◆ What this task involves ◆
Your output is the line containing "You are a computer-use" plus all lines after it to the end of the records, reproduced exactly, with nothing else.

Dataset records
==========

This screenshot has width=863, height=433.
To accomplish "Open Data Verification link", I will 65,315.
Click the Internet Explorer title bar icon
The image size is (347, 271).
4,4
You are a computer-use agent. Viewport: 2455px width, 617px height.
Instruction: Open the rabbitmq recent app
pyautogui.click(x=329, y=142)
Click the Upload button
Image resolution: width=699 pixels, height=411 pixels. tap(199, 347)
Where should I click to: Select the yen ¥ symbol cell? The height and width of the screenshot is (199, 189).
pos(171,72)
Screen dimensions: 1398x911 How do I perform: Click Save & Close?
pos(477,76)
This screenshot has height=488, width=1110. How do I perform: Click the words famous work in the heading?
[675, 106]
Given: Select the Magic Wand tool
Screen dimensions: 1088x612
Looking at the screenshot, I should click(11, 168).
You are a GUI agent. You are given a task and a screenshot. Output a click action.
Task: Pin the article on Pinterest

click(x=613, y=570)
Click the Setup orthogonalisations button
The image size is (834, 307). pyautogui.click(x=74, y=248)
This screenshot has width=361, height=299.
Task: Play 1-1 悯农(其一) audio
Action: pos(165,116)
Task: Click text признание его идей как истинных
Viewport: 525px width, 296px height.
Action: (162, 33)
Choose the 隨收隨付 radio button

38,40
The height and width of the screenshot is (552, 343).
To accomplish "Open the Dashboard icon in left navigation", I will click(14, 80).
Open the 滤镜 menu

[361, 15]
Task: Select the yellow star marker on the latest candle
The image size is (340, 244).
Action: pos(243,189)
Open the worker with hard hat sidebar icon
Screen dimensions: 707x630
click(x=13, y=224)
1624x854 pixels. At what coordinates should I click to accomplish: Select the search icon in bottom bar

==========

◆ Reply to the exercise ◆
You are a computer-use agent. Viewport: 2455px width, 617px height.
Instruction: Open the rabbitmq recent app
pyautogui.click(x=329, y=142)
Click the Upload button
Image resolution: width=699 pixels, height=411 pixels. tap(199, 347)
Where should I click to: Select the yen ¥ symbol cell? The height and width of the screenshot is (199, 189).
pos(171,72)
Screen dimensions: 1398x911 How do I perform: Click Save & Close?
pos(477,76)
This screenshot has height=488, width=1110. How do I perform: Click the words famous work in the heading?
[675, 106]
Given: Select the Magic Wand tool
Screen dimensions: 1088x612
Looking at the screenshot, I should click(11, 168).
You are a GUI agent. You are given a task and a screenshot. Output a click action.
Task: Pin the article on Pinterest

click(x=613, y=570)
Click the Setup orthogonalisations button
The image size is (834, 307). pyautogui.click(x=74, y=248)
This screenshot has width=361, height=299.
Task: Play 1-1 悯农(其一) audio
Action: pos(165,116)
Task: Click text признание его идей как истинных
Viewport: 525px width, 296px height.
Action: (162, 33)
Choose the 隨收隨付 radio button

38,40
The height and width of the screenshot is (552, 343).
To accomplish "Open the Dashboard icon in left navigation", I will click(14, 80).
Open the 滤镜 menu

[361, 15]
Task: Select the yellow star marker on the latest candle
The image size is (340, 244).
Action: pos(243,189)
Open the worker with hard hat sidebar icon
Screen dimensions: 707x630
click(x=13, y=224)
1624x854 pixels. At what coordinates should I click to accomplish: Select the search icon in bottom bar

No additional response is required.